#### [Work order]
Print every record below exactly as written.

#### [Records from a collection]
══════════════════════════════

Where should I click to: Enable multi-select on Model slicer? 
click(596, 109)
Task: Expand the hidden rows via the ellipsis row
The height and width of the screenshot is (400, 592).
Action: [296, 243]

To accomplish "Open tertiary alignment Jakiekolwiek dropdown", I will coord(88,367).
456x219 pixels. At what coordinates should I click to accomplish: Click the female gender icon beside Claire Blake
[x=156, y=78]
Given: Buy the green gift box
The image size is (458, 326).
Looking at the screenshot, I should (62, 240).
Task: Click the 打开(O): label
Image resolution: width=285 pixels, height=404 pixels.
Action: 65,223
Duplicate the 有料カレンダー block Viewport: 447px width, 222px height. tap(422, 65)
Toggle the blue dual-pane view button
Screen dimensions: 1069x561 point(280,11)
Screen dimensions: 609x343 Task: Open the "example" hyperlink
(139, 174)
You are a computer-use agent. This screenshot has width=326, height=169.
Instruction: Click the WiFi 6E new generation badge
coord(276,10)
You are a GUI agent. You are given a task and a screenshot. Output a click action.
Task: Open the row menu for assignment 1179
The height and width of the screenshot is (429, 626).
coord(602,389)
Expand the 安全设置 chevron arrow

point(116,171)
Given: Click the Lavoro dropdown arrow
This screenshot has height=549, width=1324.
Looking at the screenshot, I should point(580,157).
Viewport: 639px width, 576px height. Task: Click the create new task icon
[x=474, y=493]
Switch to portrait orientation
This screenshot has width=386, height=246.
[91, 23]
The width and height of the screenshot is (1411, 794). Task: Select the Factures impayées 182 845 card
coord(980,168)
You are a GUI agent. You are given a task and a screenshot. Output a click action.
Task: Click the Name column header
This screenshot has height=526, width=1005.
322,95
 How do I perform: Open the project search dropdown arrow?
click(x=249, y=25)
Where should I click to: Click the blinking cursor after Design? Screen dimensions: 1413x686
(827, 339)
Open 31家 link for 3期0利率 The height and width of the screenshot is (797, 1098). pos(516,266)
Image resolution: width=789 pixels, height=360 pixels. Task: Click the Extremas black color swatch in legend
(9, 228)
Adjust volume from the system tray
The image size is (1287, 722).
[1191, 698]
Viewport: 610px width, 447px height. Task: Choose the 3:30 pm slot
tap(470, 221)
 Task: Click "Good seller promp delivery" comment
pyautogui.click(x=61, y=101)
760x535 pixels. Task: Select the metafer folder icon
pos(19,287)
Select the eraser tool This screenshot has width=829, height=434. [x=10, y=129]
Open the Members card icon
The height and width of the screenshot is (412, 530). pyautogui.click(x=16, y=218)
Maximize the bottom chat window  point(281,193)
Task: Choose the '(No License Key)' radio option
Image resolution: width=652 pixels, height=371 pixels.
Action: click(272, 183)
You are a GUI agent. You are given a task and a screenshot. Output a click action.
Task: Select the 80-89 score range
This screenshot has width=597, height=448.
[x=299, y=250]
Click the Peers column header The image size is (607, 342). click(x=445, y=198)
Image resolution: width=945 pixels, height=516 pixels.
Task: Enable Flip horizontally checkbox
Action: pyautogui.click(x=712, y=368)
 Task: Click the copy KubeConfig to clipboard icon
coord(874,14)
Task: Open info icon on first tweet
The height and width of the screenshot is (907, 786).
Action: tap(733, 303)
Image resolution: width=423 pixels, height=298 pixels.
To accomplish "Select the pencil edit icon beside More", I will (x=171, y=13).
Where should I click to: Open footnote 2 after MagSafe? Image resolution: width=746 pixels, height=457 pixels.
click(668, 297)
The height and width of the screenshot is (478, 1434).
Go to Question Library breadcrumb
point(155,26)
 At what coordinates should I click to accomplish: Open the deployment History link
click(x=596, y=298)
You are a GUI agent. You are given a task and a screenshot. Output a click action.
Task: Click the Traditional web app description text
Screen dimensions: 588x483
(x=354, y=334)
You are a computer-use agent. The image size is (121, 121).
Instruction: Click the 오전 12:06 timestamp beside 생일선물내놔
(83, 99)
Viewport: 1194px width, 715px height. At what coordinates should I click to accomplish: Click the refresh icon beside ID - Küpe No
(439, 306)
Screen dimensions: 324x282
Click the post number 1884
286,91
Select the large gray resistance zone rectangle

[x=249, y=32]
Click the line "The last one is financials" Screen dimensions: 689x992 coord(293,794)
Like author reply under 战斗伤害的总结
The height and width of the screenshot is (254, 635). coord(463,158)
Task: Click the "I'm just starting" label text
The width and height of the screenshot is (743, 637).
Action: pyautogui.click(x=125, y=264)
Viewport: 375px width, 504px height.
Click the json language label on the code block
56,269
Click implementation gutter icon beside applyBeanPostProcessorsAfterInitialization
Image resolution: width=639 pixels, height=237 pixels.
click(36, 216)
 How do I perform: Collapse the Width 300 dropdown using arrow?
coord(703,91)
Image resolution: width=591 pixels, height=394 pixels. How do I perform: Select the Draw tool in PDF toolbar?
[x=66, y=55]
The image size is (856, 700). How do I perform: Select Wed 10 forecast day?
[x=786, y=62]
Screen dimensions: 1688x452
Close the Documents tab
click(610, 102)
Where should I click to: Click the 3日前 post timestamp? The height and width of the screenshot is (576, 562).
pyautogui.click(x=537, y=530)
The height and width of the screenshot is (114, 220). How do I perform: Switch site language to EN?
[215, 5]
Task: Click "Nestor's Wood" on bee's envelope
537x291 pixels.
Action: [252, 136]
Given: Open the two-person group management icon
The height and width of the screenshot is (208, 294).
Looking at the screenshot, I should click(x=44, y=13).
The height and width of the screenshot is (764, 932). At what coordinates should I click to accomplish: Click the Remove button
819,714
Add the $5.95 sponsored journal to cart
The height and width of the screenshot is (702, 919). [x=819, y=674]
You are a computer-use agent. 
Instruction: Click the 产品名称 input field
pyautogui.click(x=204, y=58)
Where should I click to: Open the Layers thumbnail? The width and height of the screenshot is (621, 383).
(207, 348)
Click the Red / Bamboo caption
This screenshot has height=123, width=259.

══════════════════════════════

#### [Answer]
Where should I click to: Enable multi-select on Model slicer? 
click(596, 109)
Task: Expand the hidden rows via the ellipsis row
The height and width of the screenshot is (400, 592).
Action: [296, 243]

To accomplish "Open tertiary alignment Jakiekolwiek dropdown", I will coord(88,367).
456x219 pixels. At what coordinates should I click to accomplish: Click the female gender icon beside Claire Blake
[x=156, y=78]
Given: Buy the green gift box
The image size is (458, 326).
Looking at the screenshot, I should (62, 240).
Task: Click the 打开(O): label
Image resolution: width=285 pixels, height=404 pixels.
Action: 65,223
Duplicate the 有料カレンダー block Viewport: 447px width, 222px height. tap(422, 65)
Toggle the blue dual-pane view button
Screen dimensions: 1069x561 point(280,11)
Screen dimensions: 609x343 Task: Open the "example" hyperlink
(139, 174)
You are a computer-use agent. This screenshot has width=326, height=169.
Instruction: Click the WiFi 6E new generation badge
coord(276,10)
You are a GUI agent. You are given a task and a screenshot. Output a click action.
Task: Open the row menu for assignment 1179
The height and width of the screenshot is (429, 626).
coord(602,389)
Expand the 安全设置 chevron arrow

point(116,171)
Given: Click the Lavoro dropdown arrow
This screenshot has height=549, width=1324.
Looking at the screenshot, I should point(580,157).
Viewport: 639px width, 576px height. Task: Click the create new task icon
[x=474, y=493]
Switch to portrait orientation
This screenshot has width=386, height=246.
[91, 23]
The width and height of the screenshot is (1411, 794). Task: Select the Factures impayées 182 845 card
coord(980,168)
You are a GUI agent. You are given a task and a screenshot. Output a click action.
Task: Click the Name column header
This screenshot has height=526, width=1005.
322,95
 How do I perform: Open the project search dropdown arrow?
click(x=249, y=25)
Where should I click to: Click the blinking cursor after Design? Screen dimensions: 1413x686
(827, 339)
Open 31家 link for 3期0利率 The height and width of the screenshot is (797, 1098). pos(516,266)
Image resolution: width=789 pixels, height=360 pixels. Task: Click the Extremas black color swatch in legend
(9, 228)
Adjust volume from the system tray
The image size is (1287, 722).
[1191, 698]
Viewport: 610px width, 447px height. Task: Choose the 3:30 pm slot
tap(470, 221)
 Task: Click "Good seller promp delivery" comment
pyautogui.click(x=61, y=101)
760x535 pixels. Task: Select the metafer folder icon
pos(19,287)
Select the eraser tool This screenshot has width=829, height=434. [x=10, y=129]
Open the Members card icon
The height and width of the screenshot is (412, 530). pyautogui.click(x=16, y=218)
Maximize the bottom chat window  point(281,193)
Task: Choose the '(No License Key)' radio option
Image resolution: width=652 pixels, height=371 pixels.
Action: click(272, 183)
You are a GUI agent. You are given a task and a screenshot. Output a click action.
Task: Select the 80-89 score range
This screenshot has width=597, height=448.
[x=299, y=250]
Click the Peers column header The image size is (607, 342). click(x=445, y=198)
Image resolution: width=945 pixels, height=516 pixels.
Task: Enable Flip horizontally checkbox
Action: pyautogui.click(x=712, y=368)
 Task: Click the copy KubeConfig to clipboard icon
coord(874,14)
Task: Open info icon on first tweet
The height and width of the screenshot is (907, 786).
Action: tap(733, 303)
Image resolution: width=423 pixels, height=298 pixels.
To accomplish "Select the pencil edit icon beside More", I will (x=171, y=13).
Where should I click to: Open footnote 2 after MagSafe? Image resolution: width=746 pixels, height=457 pixels.
click(668, 297)
The height and width of the screenshot is (478, 1434).
Go to Question Library breadcrumb
point(155,26)
 At what coordinates should I click to accomplish: Open the deployment History link
click(x=596, y=298)
You are a GUI agent. You are given a task and a screenshot. Output a click action.
Task: Click the Traditional web app description text
Screen dimensions: 588x483
(x=354, y=334)
You are a computer-use agent. The image size is (121, 121).
Instruction: Click the 오전 12:06 timestamp beside 생일선물내놔
(83, 99)
Viewport: 1194px width, 715px height. At what coordinates should I click to accomplish: Click the refresh icon beside ID - Küpe No
(439, 306)
Screen dimensions: 324x282
Click the post number 1884
286,91
Select the large gray resistance zone rectangle

[x=249, y=32]
Click the line "The last one is financials" Screen dimensions: 689x992 coord(293,794)
Like author reply under 战斗伤害的总结
The height and width of the screenshot is (254, 635). coord(463,158)
Task: Click the "I'm just starting" label text
The width and height of the screenshot is (743, 637).
Action: pyautogui.click(x=125, y=264)
Viewport: 375px width, 504px height.
Click the json language label on the code block
56,269
Click implementation gutter icon beside applyBeanPostProcessorsAfterInitialization
Image resolution: width=639 pixels, height=237 pixels.
click(36, 216)
 How do I perform: Collapse the Width 300 dropdown using arrow?
coord(703,91)
Image resolution: width=591 pixels, height=394 pixels. How do I perform: Select the Draw tool in PDF toolbar?
[x=66, y=55]
The image size is (856, 700). How do I perform: Select Wed 10 forecast day?
[x=786, y=62]
Screen dimensions: 1688x452
Close the Documents tab
click(610, 102)
Where should I click to: Click the 3日前 post timestamp? The height and width of the screenshot is (576, 562).
pyautogui.click(x=537, y=530)
The height and width of the screenshot is (114, 220). How do I perform: Switch site language to EN?
[215, 5]
Task: Click "Nestor's Wood" on bee's envelope
537x291 pixels.
Action: [252, 136]
Given: Open the two-person group management icon
The height and width of the screenshot is (208, 294).
Looking at the screenshot, I should click(x=44, y=13).
The height and width of the screenshot is (764, 932). At what coordinates should I click to accomplish: Click the Remove button
819,714
Add the $5.95 sponsored journal to cart
The height and width of the screenshot is (702, 919). [x=819, y=674]
You are a computer-use agent. 
Instruction: Click the 产品名称 input field
pyautogui.click(x=204, y=58)
Where should I click to: Open the Layers thumbnail? The width and height of the screenshot is (621, 383).
(207, 348)
Click the Red / Bamboo caption
This screenshot has height=123, width=259.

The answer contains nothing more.